Стрешнев резко обернулся к ней:
— Не поздно ли вы спохватились, дорогая? Я никуда вас не отпущу, не надейтесь. Хоть на краю света отыщу и верну то, что мне принадлежит.
— Я вам не принадлежу, и принадлежать не буду! Господи, как я была глупа, что верила вам, хотя о вас ходило столько темных слухов! Неужели это все правда?
Молодой человек коротко рассмеялся.
— Что, неужели эти слухи перестали приятно щекотать ваше невинное воображение?

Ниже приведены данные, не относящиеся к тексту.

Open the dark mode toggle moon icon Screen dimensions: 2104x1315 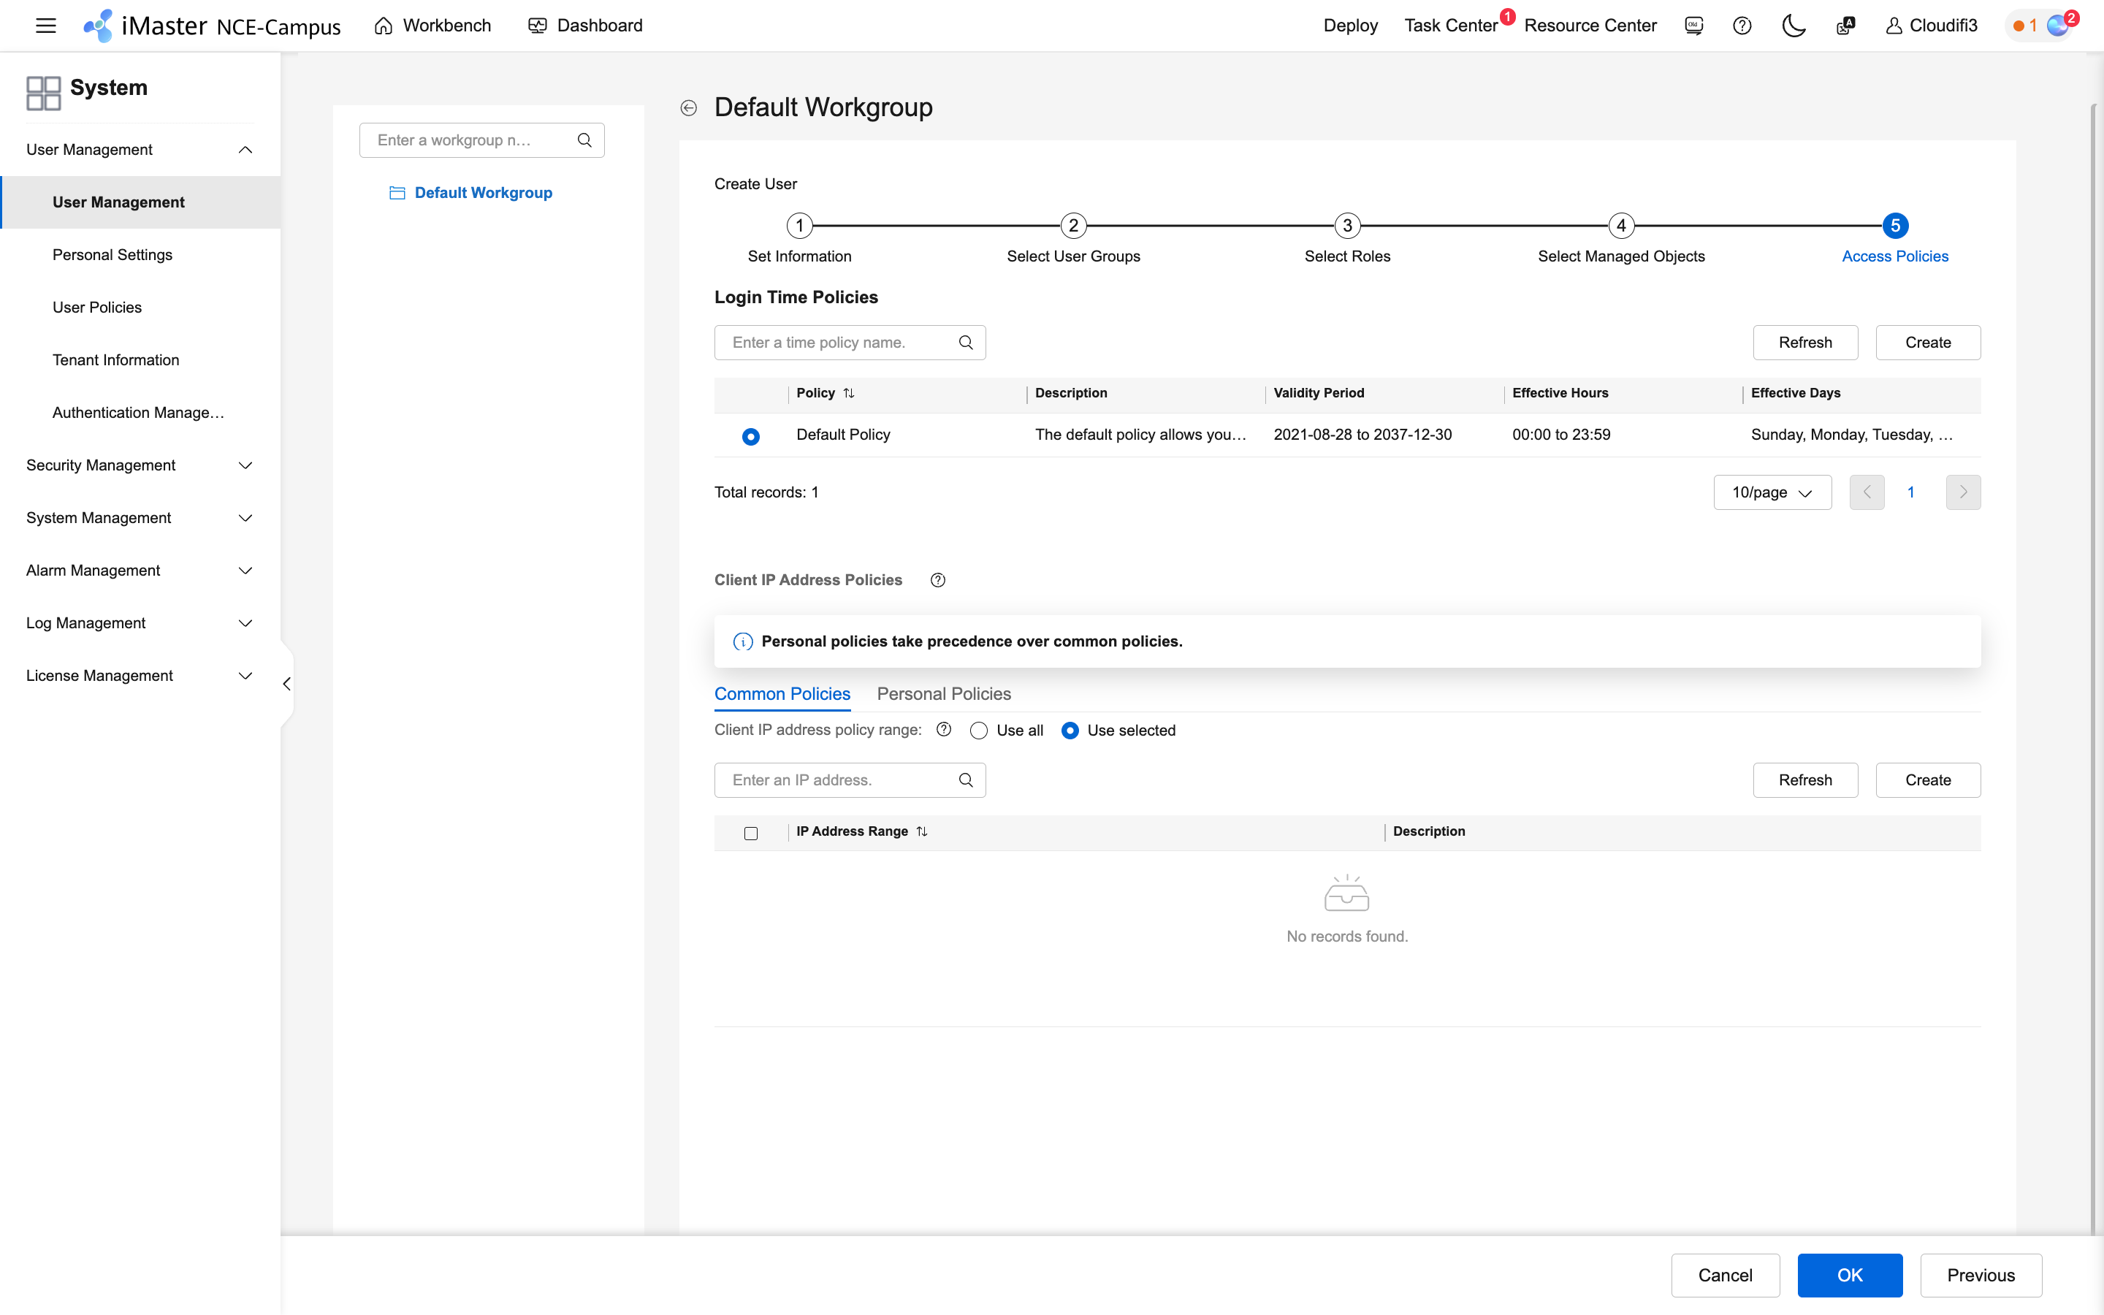tap(1794, 25)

— Довольно насмехаться надо мной! — закричала Анна, отталкивая руку Зимина. — Имейте мужество сказать прямо, что вы обманывали меня. Иначе, клянусь вам, в свете все узнают, на что вы способны, и порядочные люди будут плеваться, услышав ваше имя!

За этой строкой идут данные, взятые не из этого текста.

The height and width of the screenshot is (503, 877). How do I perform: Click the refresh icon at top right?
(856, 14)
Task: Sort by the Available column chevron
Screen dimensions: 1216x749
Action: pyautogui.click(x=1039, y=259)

— Анна, дорогая, — сквозь зубы процедил Сильвестр Стрешнев, — советую не забывать, что вы не в том положении, чтобы угрожать мне.
— Вы не посмеете! — вспыхнула Анна. — По вас острог плачет, и я вам обещаю, что рано или поздно вы там окажетесь!
Рванув к себе разъяренную девушку, и наклонившись к самому ее лицу, Стрешнев отчеканил:
— Закройте свой маленький рот, мадемуазель. Вы, с вашими экзотическими болезнями, считай, порченый товар, и я очень сомневаюсь, чтобы мне удалось сбыть вас с рук. Так что, помалкивайте, если не хотите снова оказаться не только в гробу, но и в могиле!
— Что?.. Что?.. — побелев, как простыня, Анна затряслась в его руках, ловя воздух широко распахнутым ртом.
Стрешнев с перекошенным лицом почти швырнул ее в руки Зимину:
— Увози ее отсюда! Я сказал!
Подхватив обмякшую, почти на грани обморока, девушку, Зимин перенес ее через порог и скрылся за дверью. Задержавшийся Тимофей, поколебавшись, сообщил:
— Прошу простить меня, барин, но эта девушка не из дворовых и даже не из числа крестьян вашей милости. Иначе я бы знал ее.
Произнеся эти слова, он поклонился господину и последовал за ушедшими. Сильвестр Стрешнев и Катя остались вдвоем у опустевшего гроба.
— Вот как? — Стрешнев бросил удивленный взгляд на Катю. — Кто же ты? Неужели беглая?
Катя обмерла, но через мгновение поспешно замотала головой:
— Совсем нет, сударь, уверяю вас! Прошу, отпустите меня, я тороплюсь.
Приподняв брови в знак некоторого удивления, Стрешнев выслушал ее и задумчиво произнес:
— Хорошо поставленный голос… правильная речь… наружность цыганки и… — он властно взял ее за руку, и провел пальцами по бархатистой коже. — И ухоженные ручки. Интересное сочетание, — заключил он и осведомился: — Так кто же ты? Должно быть, содержанка какого-нибудь барина, которая сбежала от своего господина?
— Нет, это не так. Я просто отстала от своих родственников в пути и направляюсь в Москву, — сказала она первое, что пришло в голову.
— Как знать, как знать, — усмехнулся Стрешнев, придвигаясь к ней вплотную.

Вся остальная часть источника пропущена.